File security question

daves88 · July 20, 2023, 11:34pm

Hi Wapplers,

If I allow my users to upload files to their account, how secure are their files? I am worried that someone can do a scan of my website for all folder directories, then open a file directly using the file link. The files are stored in their own folder that they create in /public/uploads/theclientfolder/theclientfiles

I am worried that anyone can view and download files once they know the directory names.

I have read on previous threads that if I store the files not in /public then the directors won’t show up in a scan. Is that correct? If so, can I just change the file uploads directors in project settings or will that have adverse effects in my app?

I can’t use .htaccess Order allow,deny Deny from all as I am running NodeJS. Anyone know what the equivalent of this is? I need to disable directory listings of my site, but since I am using NodeJS this is proving difficult.

I would like to use S3 on digital ocean but I need the ability for the client to create an empty folder and download all files as a ZIP, which I don’t think can be done using S3.

Any tips on above would be greatly appreciated!

Thanks

brad · July 20, 2023, 11:53pm

You could include a blank index.html file in each folder. Of course this may be more difficult if the folders are dynamic.

jimed99 · July 20, 2023, 11:59pm

For DO Spaces you’ll learn how to use CORS. Here’s a short insight to what it is and does:

daves88 · July 21, 2023, 12:07am

thanks for your responses. Any quick fix without using S3? I just need to restrict directory listings of the folders, or prevent non-logged in users from accessing file links directly.

Apple · July 21, 2023, 1:14am

The correct way is you change the uploads directory to somewhere not the public folder, and you use Download File (or File Download, unsure) step to serve the file from a server action. This server action should have a check to only proceed if the user is authorized to download such file

daves88 · July 21, 2023, 1:26am

Thank you. If I change the uploads directors now, would it cause havoc with docker or my app? Or should it just update seamlessly?

Apple · July 21, 2023, 1:43am

I don’t think it’ll cause any troubles, and existing uploads should be “moved” automatically (technically they’re not moved, just mounted on the new directory location). This is because in the docker-compose file it lists a volume “user_storage” mapped to whatever directory you set in project settings. The files technically are in the volume “user_storage” which is managed by Docker, hence no “moving” is needed, and the folder is mounted at the new location.

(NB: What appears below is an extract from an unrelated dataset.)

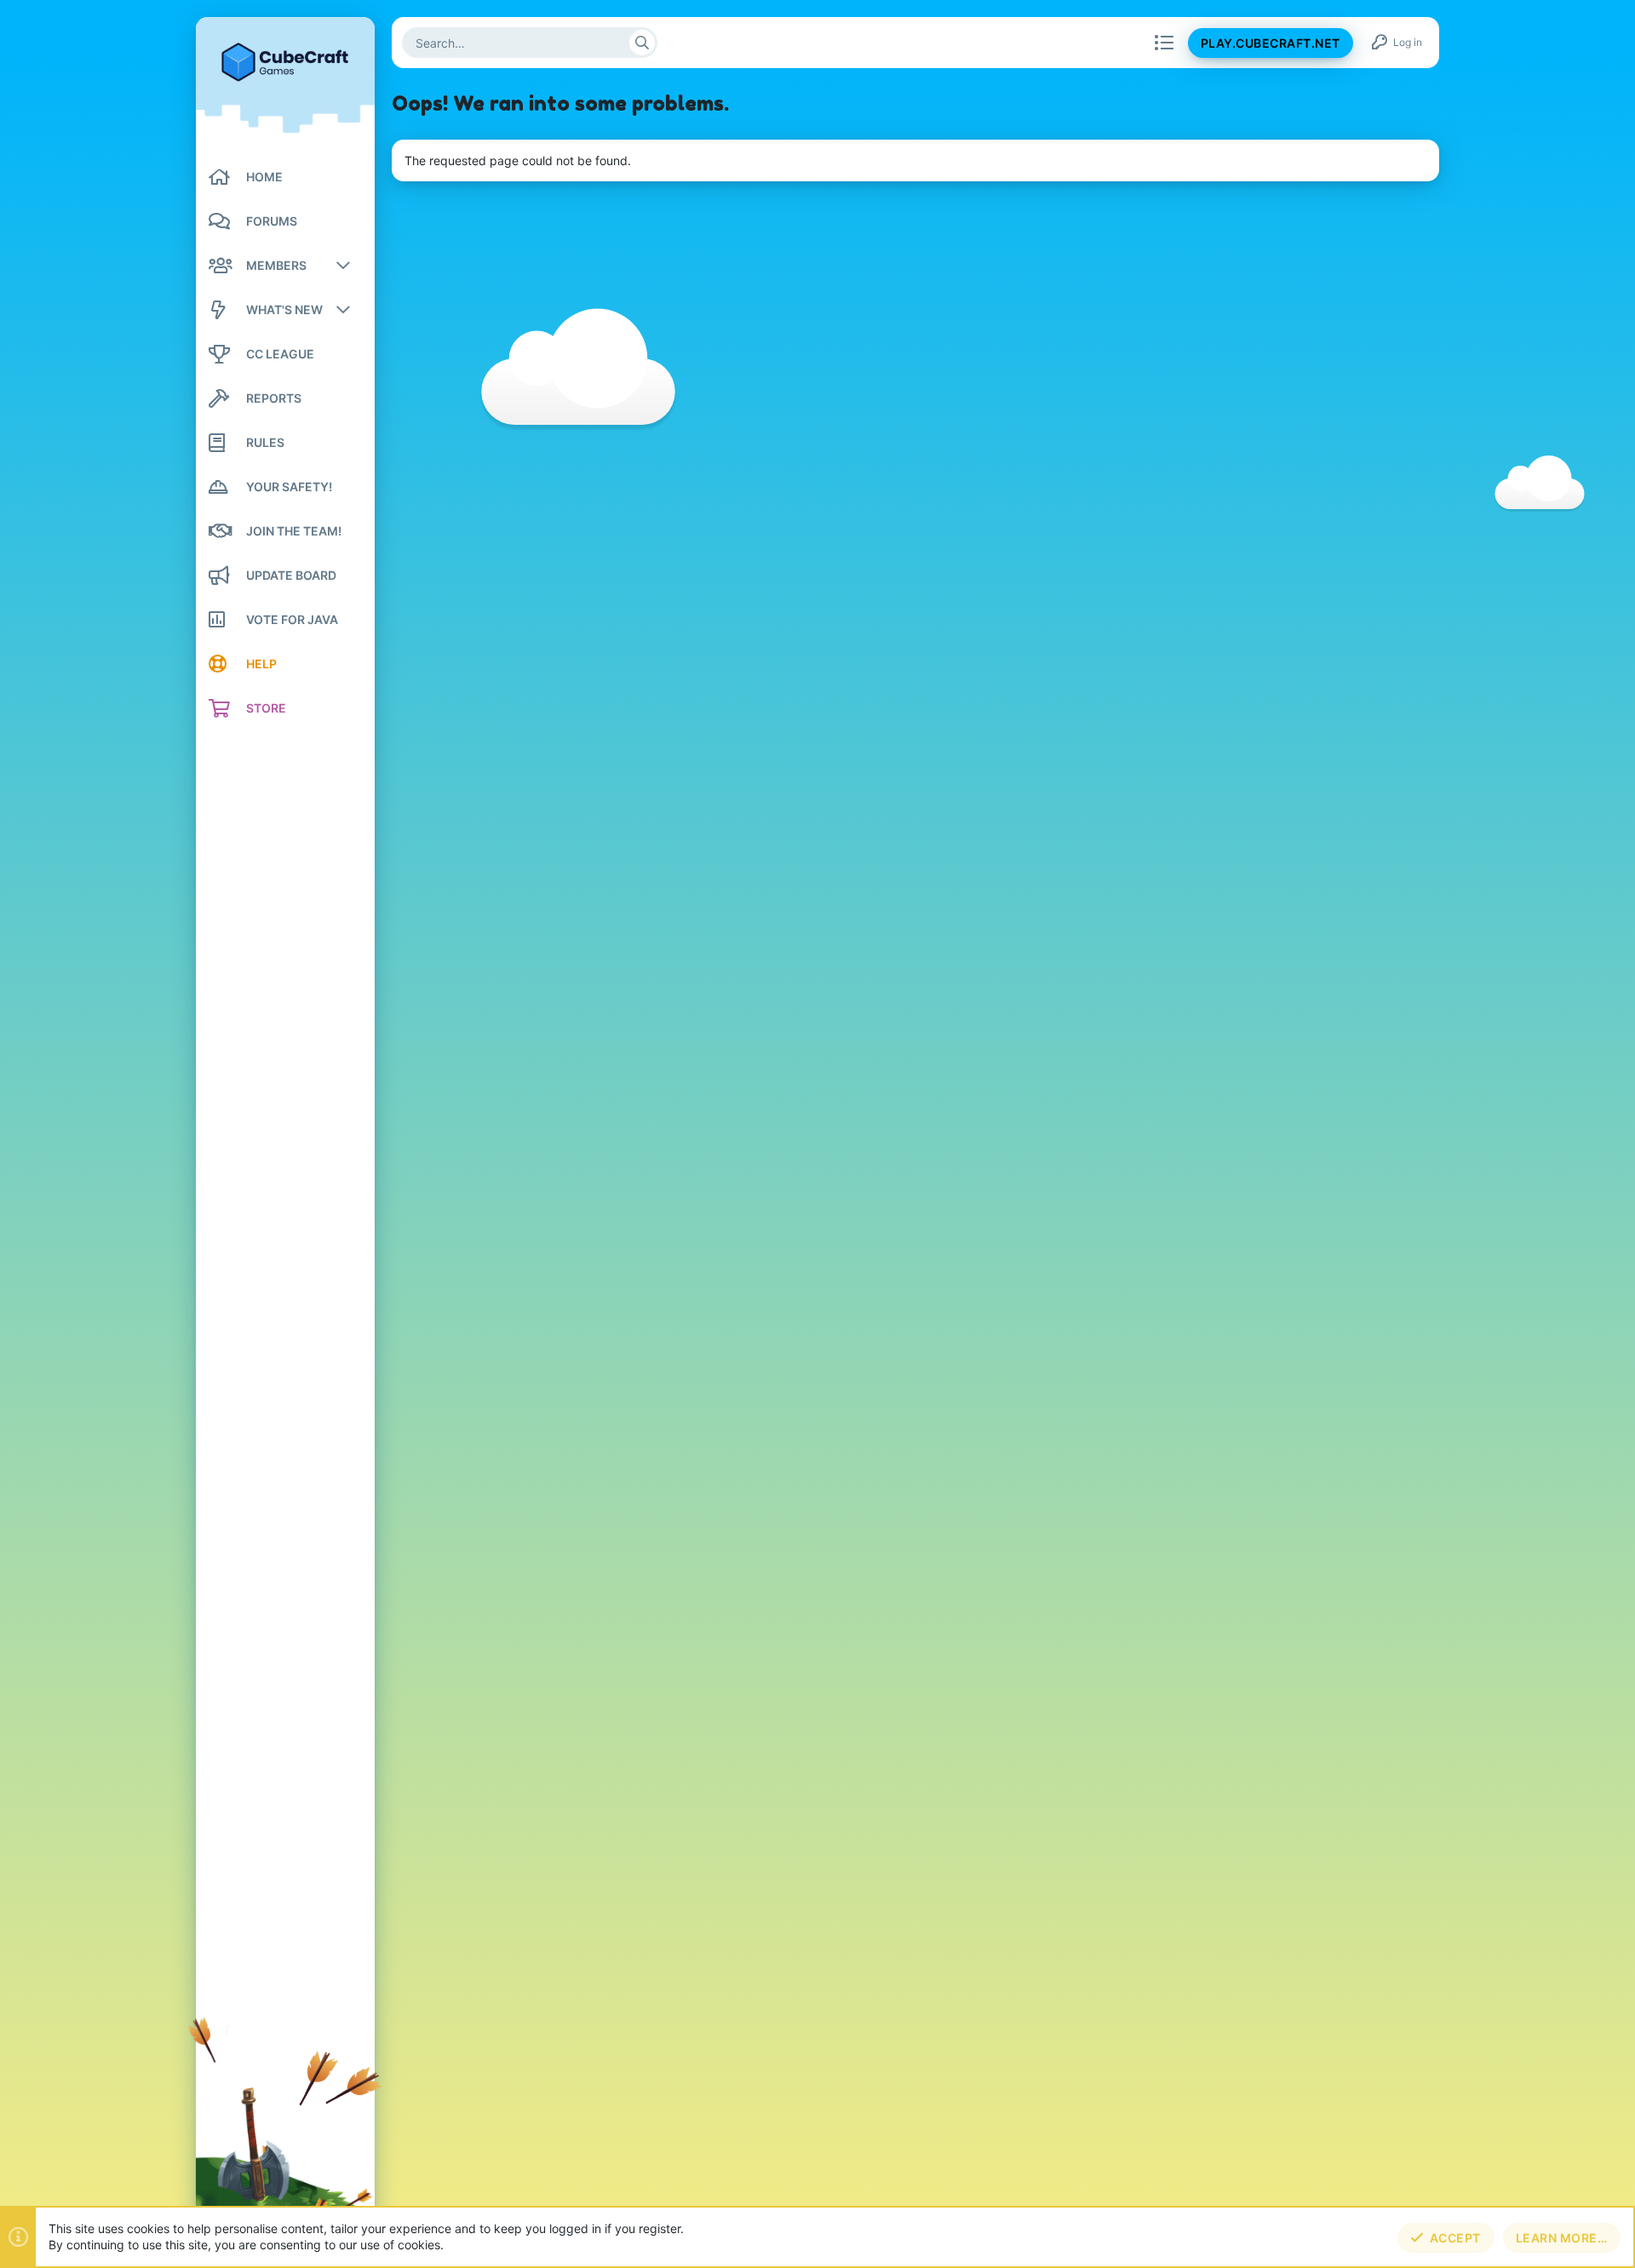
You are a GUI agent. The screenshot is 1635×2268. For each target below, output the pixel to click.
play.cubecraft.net (1270, 43)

Please make a backup of your server before trying

sitestreet · July 21, 2023, 11:16am

I put a .htaccess file into the folder where the uploads go containing this:

Order allow,deny
Deny from all

It means there’s no way to browse to the folder and see anything even if you know the filenames.

See this thread:

daves88 · July 22, 2023, 3:01am

Will this work if I am not running Apache? I’m on nodejs

sitestreet · July 22, 2023, 10:01am

Aah, no it won’t. I believe NodeJS lets you use a folder which is outside the public structure anyway so there wouldn’t be any need for extra security. But I’m still new to Node so am definitely not the person to advise!